There is no Database or something like this but AFAIK with AIX 7.1 the Kernel is pinned.

According to AIX 7.1 Differences Guide the memory is not pinned but locked (see "5.9 Kernel memory pinning", p199). It might be that this "not-pinned-but-locked" kernel memory is counted as pinned for the purposes of "vmstat", so you are probably right.

I hope this helps.

bakunin

Used to call it wired. In MULTICS, temp files could be created with no backing store, so they were de facto wired. You could bring a sysem to its knees with too much, but it was great for stress testing the apps.

Closed files with not buf sounds like pipes and sockets in a would-block state, possibly with a blocked thread but perhaps just not firing bits into select() or poll(). If they are accumulating, there may be something undermining keepalive for detecting broken connections, or some privileged app leaving sockets open. lsof can tell you about all open fd.

UPDATE

I found the following article:

https://www.ibm.com/developerworks/wikis/display/WikiPtype/AIXJ2inode

Ralf Schmidt-Dannert comments that the defaults for the j2_inodeCacheSize and
j2_metadataCacheSize parameters in AIX V7.1 have been changed to 200. 
An implication is that setting both parameters to 200 is likely to prove satisfactory
on most AIX V5.3 and V6.1 LPARs.

I changed them back to the default 400 and after this I increase them to 500.
Now the whole memory is used. I am not sure what's going on exactly.
This system has a lot of filesystems with a lot of small files (cobol sources, etc.).
Maybe the insufficent Inode-cache prevent the System to use the whole FS-cache?

Thanks for posting the update.

I noticed in another project and under different circumstances that the speed with which to acquire file metadata (basically the contents of inodes) can dramatically speed up file operations:

A network relied heavily on NFS-shares and was redesigned to operate from one huge GPFS-datapool (~500TB). The first thing noticeable was that KDE had to be removed from all the clients, because the damn thing tries to create a hidden file-DB at startup. This is fine when you have a local disk with 20k files, but not when you see several millions of them. (It might be possible to tweak KDE somehow to stop that, but nobody bothered to do so. Desktops are a waste of resources anyway.)

The second observable phenomenon was that backup/restore times could be dramatically improved by moving the metadata onto a SSD. It didn't even have to be big in size: 200-300GB would suffice.

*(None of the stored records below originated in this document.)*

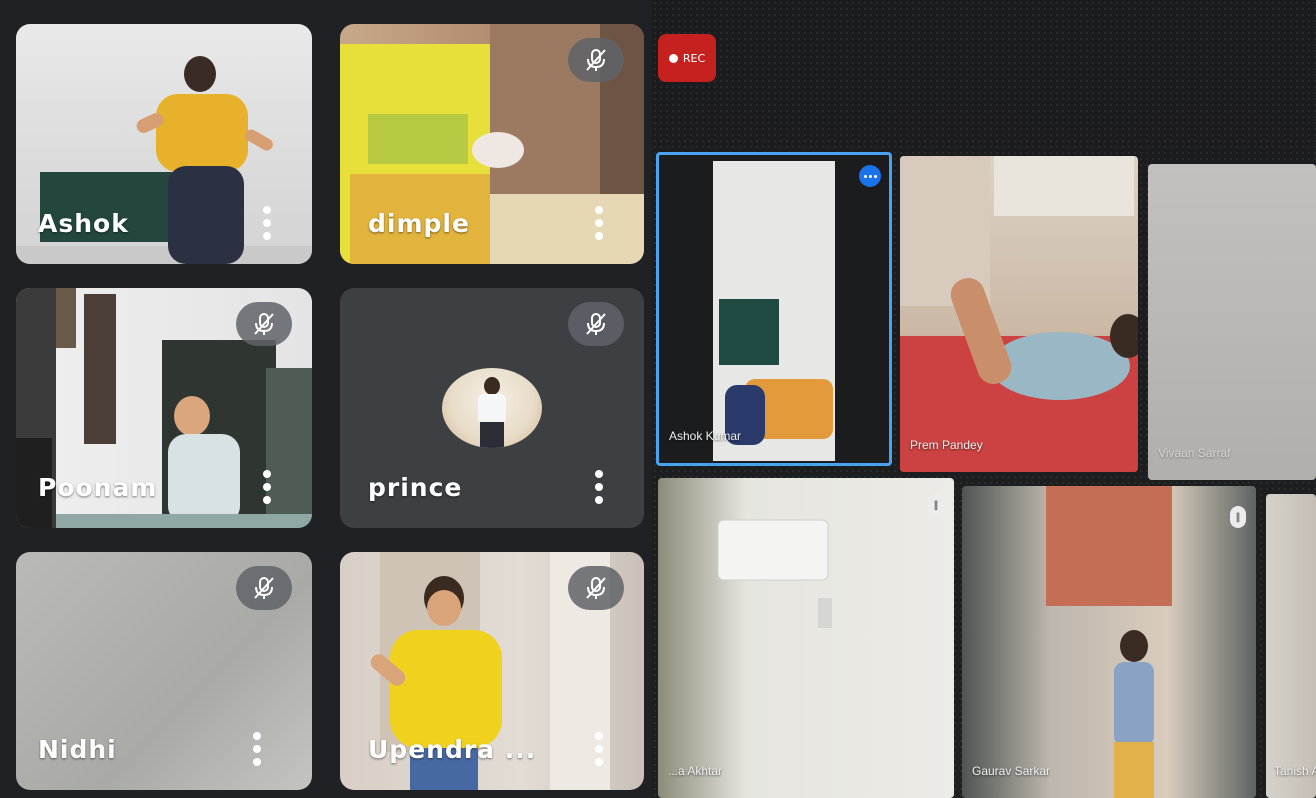 The width and height of the screenshot is (1316, 798). What do you see at coordinates (164, 408) in the screenshot?
I see `participant-tile-poonam: Poonam` at bounding box center [164, 408].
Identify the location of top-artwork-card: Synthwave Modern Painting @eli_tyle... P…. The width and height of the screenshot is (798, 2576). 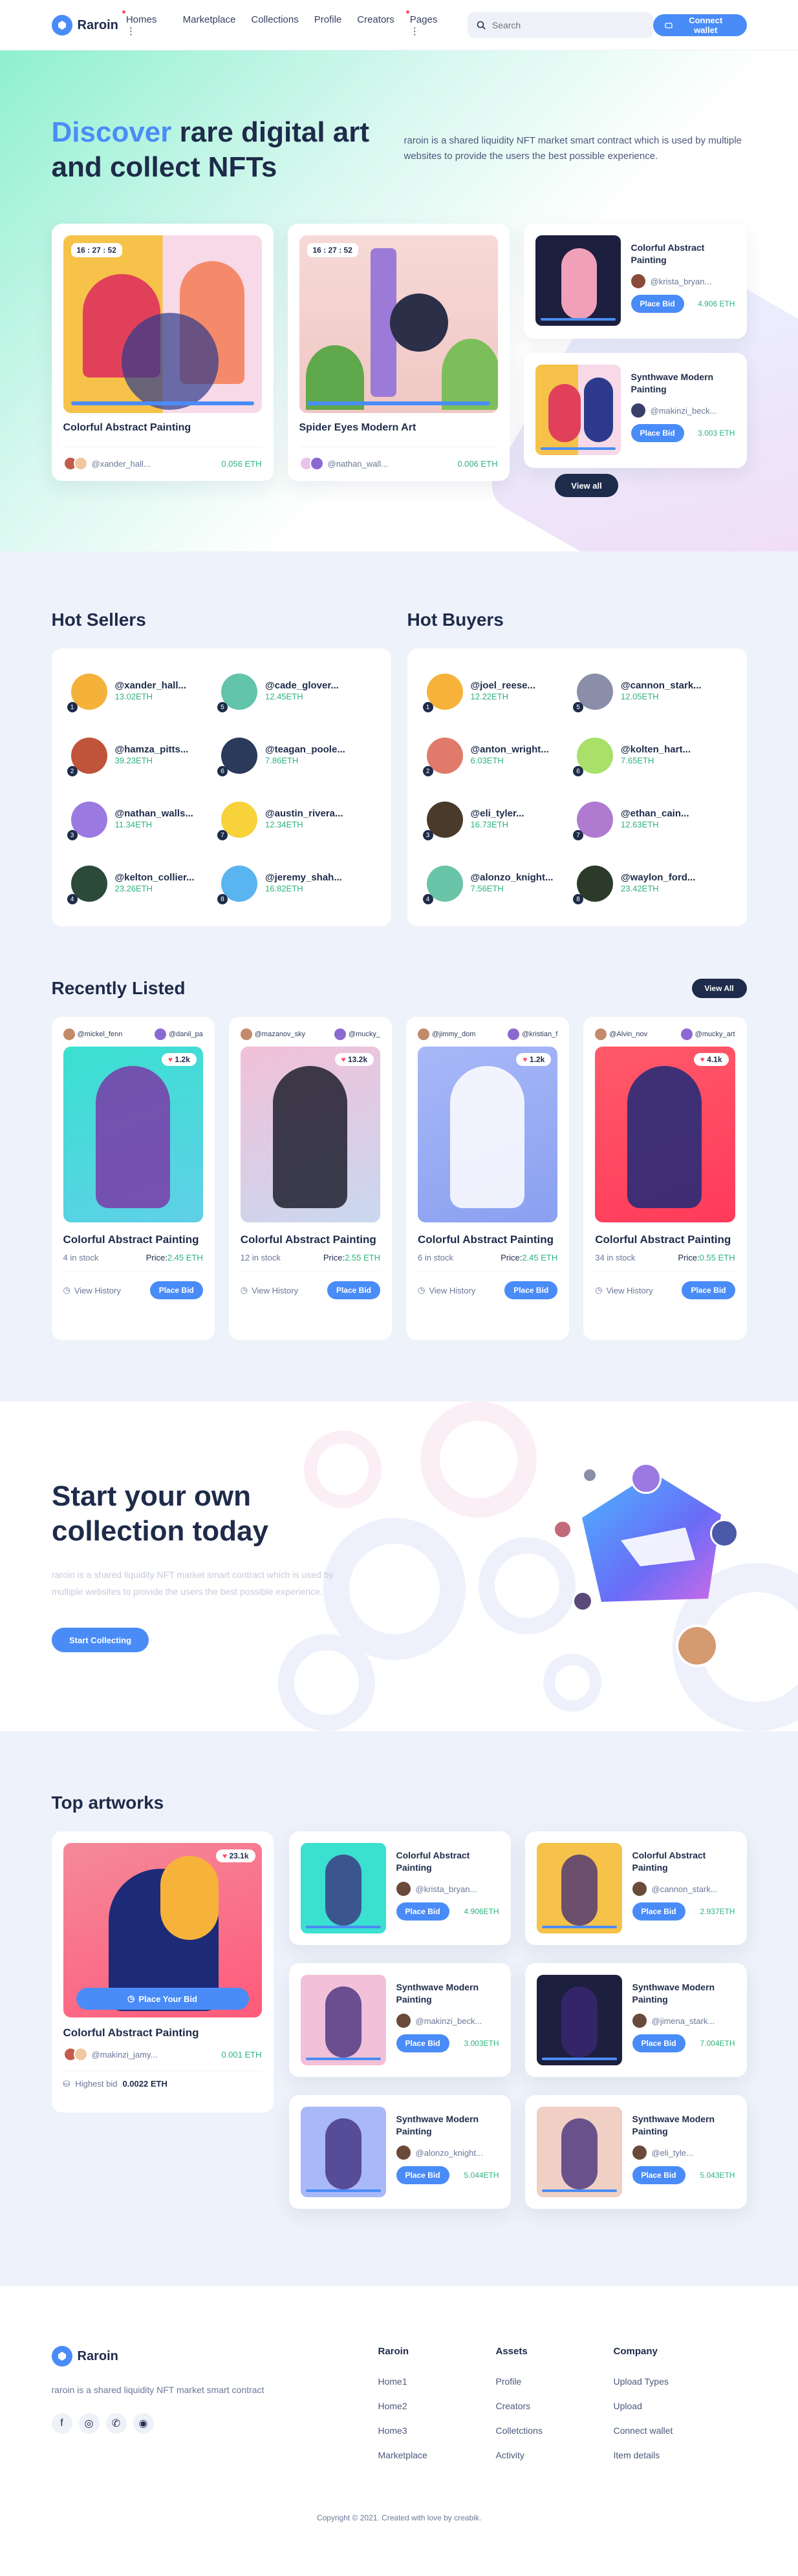
(636, 2152).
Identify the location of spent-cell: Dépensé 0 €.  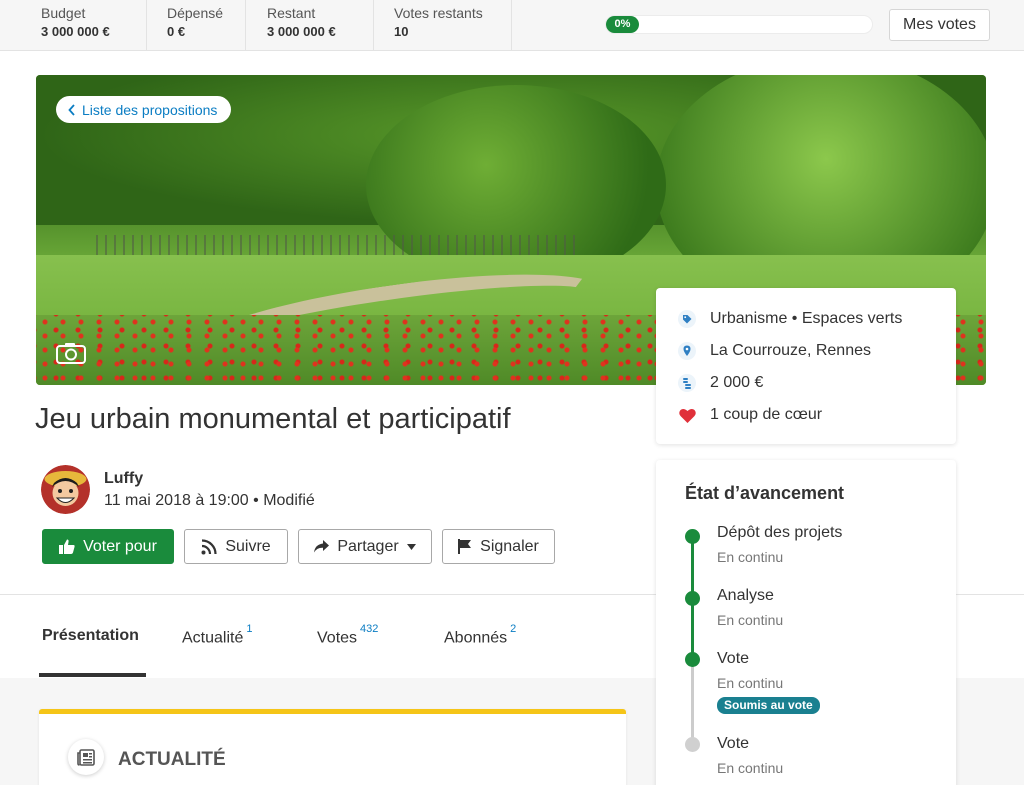
(196, 25).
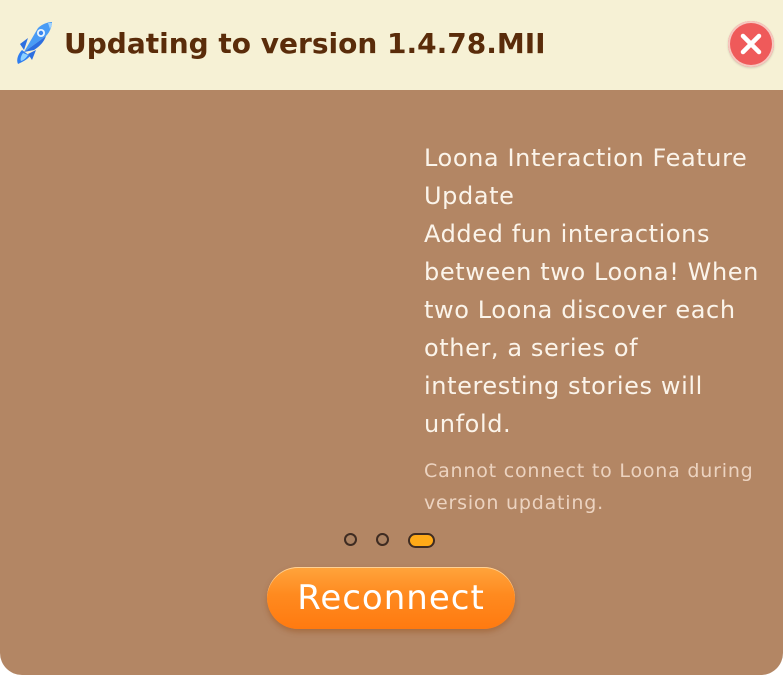  I want to click on close-icon, so click(751, 44).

Now this fits in well with what you say about cache sizes and metadata caching. Probably AIX file I/O can be improved by tweaking the resources set aside specifically for dealing with file metadata.

Thanks again for sharing.

bakunin

I hear that some file systems never run out of inodes. :smiley:

Too much RAM set aside can make the VM side thrash noticably. Some systems do their metadata cache in swappable VM or mmap()'d file space so the less reused parts can be rolled out, dynamically. Can AIX be set for VM based caching? With most of the RAM in one pool, all the users can share it.